> _Input_
Content starts

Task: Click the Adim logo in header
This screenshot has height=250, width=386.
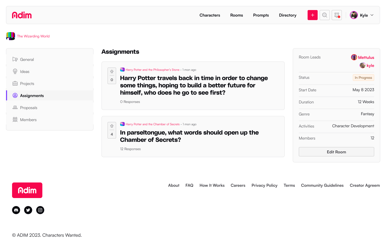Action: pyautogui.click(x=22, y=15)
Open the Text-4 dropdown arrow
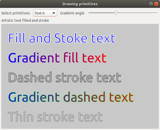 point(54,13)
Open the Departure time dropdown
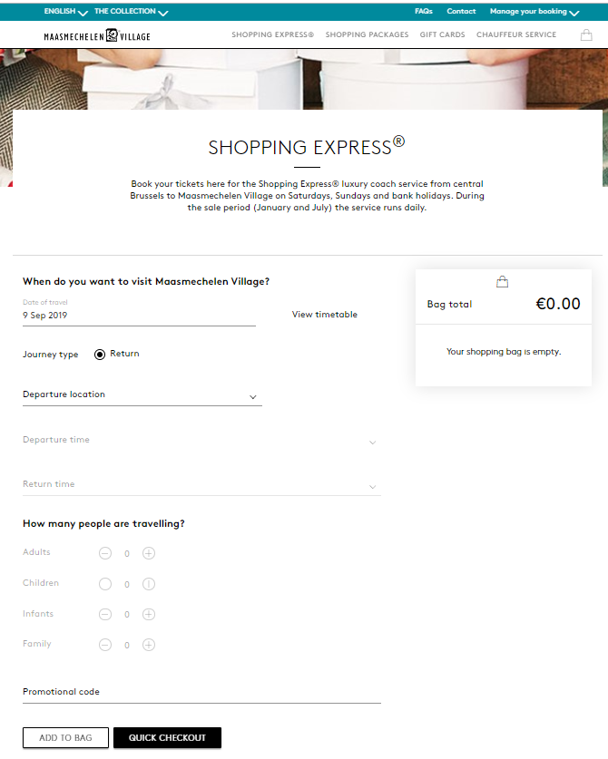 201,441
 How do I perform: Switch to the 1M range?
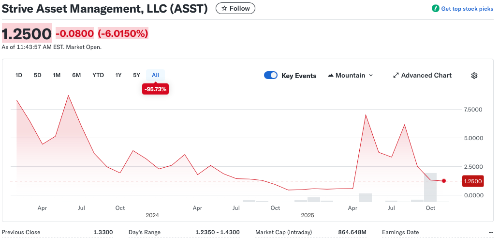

Content ends
Content starts

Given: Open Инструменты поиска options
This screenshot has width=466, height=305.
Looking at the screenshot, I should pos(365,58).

Content ends
Content starts

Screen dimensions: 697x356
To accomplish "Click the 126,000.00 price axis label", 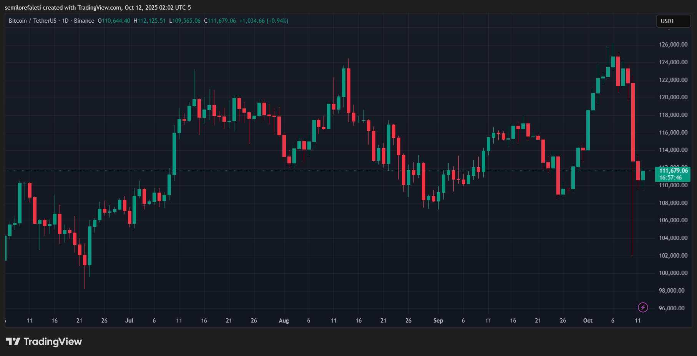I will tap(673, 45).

Content ends

> _What you are asked to do_
Exercise for the records above: copy only the lines from the one with "Open the Departure time dropdown" to the one with "How do I perform: Switch to the 1M range?", both ends kept, and drop the pictures.

> _Written solution_
Open the Departure time dropdown
 201,441
 How do I perform: Switch to the 1M range?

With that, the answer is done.